--- start PROVIDED MATERIAL ---

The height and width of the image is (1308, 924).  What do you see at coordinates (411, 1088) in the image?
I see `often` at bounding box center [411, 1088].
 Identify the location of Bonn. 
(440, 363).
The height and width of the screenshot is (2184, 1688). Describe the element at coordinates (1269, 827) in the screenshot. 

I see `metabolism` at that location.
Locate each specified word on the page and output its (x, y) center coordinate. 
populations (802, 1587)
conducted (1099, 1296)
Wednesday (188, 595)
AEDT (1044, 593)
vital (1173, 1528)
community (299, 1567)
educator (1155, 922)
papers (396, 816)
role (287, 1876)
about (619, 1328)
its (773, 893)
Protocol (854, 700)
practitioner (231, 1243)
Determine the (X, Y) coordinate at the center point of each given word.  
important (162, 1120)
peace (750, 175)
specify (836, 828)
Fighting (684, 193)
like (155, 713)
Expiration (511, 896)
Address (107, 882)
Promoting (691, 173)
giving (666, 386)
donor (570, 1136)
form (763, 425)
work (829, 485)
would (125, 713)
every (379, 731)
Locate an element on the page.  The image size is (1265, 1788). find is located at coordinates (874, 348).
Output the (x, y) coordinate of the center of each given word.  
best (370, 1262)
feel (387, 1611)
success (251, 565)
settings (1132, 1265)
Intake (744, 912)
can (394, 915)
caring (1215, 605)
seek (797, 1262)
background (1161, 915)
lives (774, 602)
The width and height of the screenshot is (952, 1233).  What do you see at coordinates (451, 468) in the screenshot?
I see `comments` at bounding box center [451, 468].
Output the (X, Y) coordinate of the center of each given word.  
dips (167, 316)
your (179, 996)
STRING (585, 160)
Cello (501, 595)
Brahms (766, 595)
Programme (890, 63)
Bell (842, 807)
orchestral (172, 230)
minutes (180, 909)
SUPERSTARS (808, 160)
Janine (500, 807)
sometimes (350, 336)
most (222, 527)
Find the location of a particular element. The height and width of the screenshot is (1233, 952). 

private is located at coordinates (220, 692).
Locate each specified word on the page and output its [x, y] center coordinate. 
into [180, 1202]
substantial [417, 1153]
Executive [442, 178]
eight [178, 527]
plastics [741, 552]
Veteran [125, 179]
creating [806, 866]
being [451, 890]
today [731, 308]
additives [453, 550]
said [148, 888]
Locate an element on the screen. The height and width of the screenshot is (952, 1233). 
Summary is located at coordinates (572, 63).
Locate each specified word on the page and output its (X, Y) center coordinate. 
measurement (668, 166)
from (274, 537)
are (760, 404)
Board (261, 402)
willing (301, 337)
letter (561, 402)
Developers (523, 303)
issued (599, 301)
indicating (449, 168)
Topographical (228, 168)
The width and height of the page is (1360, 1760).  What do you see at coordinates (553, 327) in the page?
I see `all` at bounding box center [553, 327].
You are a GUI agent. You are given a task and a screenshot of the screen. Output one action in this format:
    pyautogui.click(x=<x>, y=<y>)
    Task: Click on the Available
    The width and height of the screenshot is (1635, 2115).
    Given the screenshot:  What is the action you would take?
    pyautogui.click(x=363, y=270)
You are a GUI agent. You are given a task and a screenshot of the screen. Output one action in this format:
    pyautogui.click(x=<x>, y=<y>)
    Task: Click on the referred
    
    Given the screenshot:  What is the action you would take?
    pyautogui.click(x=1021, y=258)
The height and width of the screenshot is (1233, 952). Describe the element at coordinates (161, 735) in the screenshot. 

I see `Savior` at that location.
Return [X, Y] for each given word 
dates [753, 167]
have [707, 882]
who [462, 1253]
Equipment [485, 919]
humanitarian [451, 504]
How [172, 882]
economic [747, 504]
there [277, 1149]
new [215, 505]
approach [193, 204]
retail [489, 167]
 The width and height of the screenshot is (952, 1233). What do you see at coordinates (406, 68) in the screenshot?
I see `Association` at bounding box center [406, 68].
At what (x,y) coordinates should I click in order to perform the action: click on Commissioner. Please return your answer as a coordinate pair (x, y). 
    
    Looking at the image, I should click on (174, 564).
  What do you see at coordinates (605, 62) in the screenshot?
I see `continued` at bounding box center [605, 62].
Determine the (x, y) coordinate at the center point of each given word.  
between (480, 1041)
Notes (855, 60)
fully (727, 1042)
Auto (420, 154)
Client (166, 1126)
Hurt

--- end PROVIDED MATERIAL ---

- [AIM]: Copy out the material word for word, from the line containing "Locate an element on the page." through the line containing "pyautogui.click(x=363, y=270)", including both of those lines.

- [EXERCISE SOLUTION]:
Locate an element on the page.  The image size is (1265, 1788). find is located at coordinates (874, 348).
Output the (x, y) coordinate of the center of each given word.  
best (370, 1262)
feel (387, 1611)
success (251, 565)
settings (1132, 1265)
Intake (744, 912)
can (394, 915)
caring (1215, 605)
seek (797, 1262)
background (1161, 915)
lives (774, 602)
The width and height of the screenshot is (952, 1233).  What do you see at coordinates (451, 468) in the screenshot?
I see `comments` at bounding box center [451, 468].
Output the (X, Y) coordinate of the center of each given word.  
dips (167, 316)
your (179, 996)
STRING (585, 160)
Cello (501, 595)
Brahms (766, 595)
Programme (890, 63)
Bell (842, 807)
orchestral (172, 230)
minutes (180, 909)
SUPERSTARS (808, 160)
Janine (500, 807)
sometimes (350, 336)
most (222, 527)
Find the location of a particular element. The height and width of the screenshot is (1233, 952). 

private is located at coordinates (220, 692).
Locate each specified word on the page and output its [x, y] center coordinate. 
into [180, 1202]
substantial [417, 1153]
Executive [442, 178]
eight [178, 527]
plastics [741, 552]
Veteran [125, 179]
creating [806, 866]
being [451, 890]
today [731, 308]
additives [453, 550]
said [148, 888]
Locate an element on the screen. The height and width of the screenshot is (952, 1233). 
Summary is located at coordinates (572, 63).
Locate each specified word on the page and output its (X, Y) center coordinate. 
measurement (668, 166)
from (274, 537)
are (760, 404)
Board (261, 402)
willing (301, 337)
letter (561, 402)
Developers (523, 303)
issued (599, 301)
indicating (449, 168)
Topographical (228, 168)
The width and height of the page is (1360, 1760).  What do you see at coordinates (553, 327) in the page?
I see `all` at bounding box center [553, 327].
You are a GUI agent. You are given a task and a screenshot of the screen. Output one action in this format:
    pyautogui.click(x=<x>, y=<y>)
    Task: Click on the Available
    The width and height of the screenshot is (1635, 2115).
    Given the screenshot:  What is the action you would take?
    pyautogui.click(x=363, y=270)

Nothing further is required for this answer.